* [Problem requirements]:
Reproduce the stretch from the start of the records through the line containing "tap(755, 362)", swapping "checkbox" for "check box" and changing nothing else.

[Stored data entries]

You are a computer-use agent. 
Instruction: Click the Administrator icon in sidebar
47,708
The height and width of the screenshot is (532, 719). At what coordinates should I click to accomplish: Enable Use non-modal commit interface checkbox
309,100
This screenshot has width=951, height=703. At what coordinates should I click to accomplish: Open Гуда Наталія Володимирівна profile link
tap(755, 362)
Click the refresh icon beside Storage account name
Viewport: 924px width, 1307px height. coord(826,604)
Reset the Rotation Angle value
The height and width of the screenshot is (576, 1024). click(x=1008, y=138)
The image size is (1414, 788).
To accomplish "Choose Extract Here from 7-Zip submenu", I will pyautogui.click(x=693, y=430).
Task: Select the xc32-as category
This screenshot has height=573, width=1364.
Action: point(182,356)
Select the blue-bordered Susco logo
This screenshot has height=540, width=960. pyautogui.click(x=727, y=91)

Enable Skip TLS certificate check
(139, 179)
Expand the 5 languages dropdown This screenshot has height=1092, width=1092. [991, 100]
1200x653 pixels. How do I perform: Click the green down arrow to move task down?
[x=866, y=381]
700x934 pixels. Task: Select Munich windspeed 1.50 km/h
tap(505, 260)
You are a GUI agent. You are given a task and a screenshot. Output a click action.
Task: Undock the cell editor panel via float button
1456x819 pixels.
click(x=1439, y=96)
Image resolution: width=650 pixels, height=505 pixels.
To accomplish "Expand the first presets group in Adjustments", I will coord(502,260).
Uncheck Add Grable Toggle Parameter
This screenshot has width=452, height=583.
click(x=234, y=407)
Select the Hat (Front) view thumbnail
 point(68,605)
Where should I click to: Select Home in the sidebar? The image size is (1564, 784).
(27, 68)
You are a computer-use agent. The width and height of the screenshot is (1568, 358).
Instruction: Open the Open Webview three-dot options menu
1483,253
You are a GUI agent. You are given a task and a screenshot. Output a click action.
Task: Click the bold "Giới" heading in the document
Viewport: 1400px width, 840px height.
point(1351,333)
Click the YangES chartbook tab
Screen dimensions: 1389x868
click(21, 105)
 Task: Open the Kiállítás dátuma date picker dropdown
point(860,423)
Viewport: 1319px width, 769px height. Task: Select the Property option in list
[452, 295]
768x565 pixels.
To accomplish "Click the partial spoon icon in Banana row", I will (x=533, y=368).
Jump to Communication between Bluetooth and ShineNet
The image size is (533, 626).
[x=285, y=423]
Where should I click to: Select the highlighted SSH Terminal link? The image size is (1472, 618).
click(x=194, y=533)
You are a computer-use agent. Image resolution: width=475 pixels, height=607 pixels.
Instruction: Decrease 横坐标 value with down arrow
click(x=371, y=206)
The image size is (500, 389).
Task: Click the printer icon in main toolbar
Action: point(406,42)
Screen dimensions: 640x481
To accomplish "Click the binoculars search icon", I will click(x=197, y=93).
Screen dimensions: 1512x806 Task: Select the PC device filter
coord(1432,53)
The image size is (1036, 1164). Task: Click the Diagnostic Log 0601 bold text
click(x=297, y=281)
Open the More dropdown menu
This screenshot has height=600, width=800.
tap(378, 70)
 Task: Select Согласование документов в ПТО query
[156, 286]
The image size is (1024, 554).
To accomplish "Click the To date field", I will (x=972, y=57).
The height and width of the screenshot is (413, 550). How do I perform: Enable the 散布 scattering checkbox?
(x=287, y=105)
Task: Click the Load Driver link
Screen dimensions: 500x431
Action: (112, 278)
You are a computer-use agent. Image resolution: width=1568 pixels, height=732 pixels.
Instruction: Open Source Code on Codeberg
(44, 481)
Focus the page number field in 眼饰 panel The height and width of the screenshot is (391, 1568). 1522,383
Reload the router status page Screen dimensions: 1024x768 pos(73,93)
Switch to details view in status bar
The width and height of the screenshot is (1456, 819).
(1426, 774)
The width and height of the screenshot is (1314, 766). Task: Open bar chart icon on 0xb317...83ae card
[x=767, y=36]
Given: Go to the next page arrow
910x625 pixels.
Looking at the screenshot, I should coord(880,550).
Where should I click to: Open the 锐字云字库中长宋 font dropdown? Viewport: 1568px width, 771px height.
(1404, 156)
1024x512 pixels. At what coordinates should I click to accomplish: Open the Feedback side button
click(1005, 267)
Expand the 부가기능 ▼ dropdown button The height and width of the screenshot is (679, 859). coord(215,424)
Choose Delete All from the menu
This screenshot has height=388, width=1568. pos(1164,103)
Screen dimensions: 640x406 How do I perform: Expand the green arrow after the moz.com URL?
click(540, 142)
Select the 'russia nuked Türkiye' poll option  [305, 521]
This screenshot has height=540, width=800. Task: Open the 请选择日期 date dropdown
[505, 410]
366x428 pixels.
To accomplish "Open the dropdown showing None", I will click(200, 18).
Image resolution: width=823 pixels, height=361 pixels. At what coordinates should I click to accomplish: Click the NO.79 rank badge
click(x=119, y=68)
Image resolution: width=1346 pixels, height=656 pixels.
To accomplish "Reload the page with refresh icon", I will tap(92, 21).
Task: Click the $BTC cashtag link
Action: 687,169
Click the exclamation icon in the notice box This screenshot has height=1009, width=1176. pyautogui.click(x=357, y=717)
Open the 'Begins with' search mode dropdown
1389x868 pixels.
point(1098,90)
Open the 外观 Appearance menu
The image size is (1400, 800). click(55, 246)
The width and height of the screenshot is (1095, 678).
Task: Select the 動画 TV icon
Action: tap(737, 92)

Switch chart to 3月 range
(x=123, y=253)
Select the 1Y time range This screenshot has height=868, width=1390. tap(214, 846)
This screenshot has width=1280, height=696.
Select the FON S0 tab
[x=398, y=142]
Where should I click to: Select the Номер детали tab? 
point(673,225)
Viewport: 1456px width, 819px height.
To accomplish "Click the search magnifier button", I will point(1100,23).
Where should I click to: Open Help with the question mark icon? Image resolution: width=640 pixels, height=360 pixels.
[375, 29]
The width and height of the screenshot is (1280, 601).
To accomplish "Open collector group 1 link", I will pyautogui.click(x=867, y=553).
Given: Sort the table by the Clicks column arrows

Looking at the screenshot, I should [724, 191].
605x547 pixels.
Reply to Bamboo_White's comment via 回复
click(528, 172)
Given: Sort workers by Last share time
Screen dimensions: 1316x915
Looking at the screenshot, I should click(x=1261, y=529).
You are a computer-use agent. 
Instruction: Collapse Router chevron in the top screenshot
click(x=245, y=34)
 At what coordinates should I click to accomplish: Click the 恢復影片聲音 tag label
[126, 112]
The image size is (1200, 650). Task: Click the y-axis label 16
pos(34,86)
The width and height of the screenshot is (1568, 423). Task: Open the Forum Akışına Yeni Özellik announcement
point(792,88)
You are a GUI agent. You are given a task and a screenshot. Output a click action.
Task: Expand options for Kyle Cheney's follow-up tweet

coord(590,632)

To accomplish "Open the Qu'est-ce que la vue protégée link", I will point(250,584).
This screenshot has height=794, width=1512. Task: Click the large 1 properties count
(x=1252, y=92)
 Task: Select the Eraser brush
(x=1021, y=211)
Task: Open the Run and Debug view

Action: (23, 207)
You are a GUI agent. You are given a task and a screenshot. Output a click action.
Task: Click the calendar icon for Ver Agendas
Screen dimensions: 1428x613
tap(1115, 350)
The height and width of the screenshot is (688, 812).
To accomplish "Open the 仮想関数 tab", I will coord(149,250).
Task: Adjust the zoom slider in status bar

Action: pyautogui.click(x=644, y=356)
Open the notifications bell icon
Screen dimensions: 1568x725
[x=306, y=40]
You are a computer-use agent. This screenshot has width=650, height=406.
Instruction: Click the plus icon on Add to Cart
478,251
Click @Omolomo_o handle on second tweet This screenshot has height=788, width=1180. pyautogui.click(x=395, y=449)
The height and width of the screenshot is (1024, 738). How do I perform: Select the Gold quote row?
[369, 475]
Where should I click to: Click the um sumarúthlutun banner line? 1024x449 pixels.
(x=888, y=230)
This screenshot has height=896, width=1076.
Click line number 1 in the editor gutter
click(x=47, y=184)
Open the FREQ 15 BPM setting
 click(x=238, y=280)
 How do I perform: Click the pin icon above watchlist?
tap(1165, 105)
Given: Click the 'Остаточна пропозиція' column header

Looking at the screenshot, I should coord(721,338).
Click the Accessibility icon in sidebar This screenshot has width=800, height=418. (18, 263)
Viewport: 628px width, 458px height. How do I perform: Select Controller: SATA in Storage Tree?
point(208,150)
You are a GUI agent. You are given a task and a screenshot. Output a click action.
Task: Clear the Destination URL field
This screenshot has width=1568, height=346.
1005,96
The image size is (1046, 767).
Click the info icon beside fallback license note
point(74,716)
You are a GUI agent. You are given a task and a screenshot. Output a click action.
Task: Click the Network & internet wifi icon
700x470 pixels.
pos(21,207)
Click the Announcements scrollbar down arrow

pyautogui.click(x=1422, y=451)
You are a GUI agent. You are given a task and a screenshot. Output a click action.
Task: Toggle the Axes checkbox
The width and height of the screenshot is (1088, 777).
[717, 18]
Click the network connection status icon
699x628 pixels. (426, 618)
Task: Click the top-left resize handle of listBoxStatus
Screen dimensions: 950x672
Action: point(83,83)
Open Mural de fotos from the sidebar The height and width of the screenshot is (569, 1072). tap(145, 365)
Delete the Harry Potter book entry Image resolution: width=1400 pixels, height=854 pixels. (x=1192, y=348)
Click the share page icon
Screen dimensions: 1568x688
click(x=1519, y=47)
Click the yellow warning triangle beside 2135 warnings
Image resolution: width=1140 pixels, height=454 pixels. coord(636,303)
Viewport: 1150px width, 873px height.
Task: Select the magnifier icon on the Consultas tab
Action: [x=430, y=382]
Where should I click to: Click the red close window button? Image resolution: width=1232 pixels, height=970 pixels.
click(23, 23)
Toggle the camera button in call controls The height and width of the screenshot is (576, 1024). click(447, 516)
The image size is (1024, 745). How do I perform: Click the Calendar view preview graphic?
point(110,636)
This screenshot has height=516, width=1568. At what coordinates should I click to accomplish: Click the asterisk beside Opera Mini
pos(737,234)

* [Solution to this exercise]:
You are a computer-use agent. 
Instruction: Click the Administrator icon in sidebar
47,708
The height and width of the screenshot is (532, 719). At what coordinates should I click to accomplish: Enable Use non-modal commit interface check box
309,100
This screenshot has width=951, height=703. At what coordinates should I click to accomplish: Open Гуда Наталія Володимирівна profile link
tap(755, 362)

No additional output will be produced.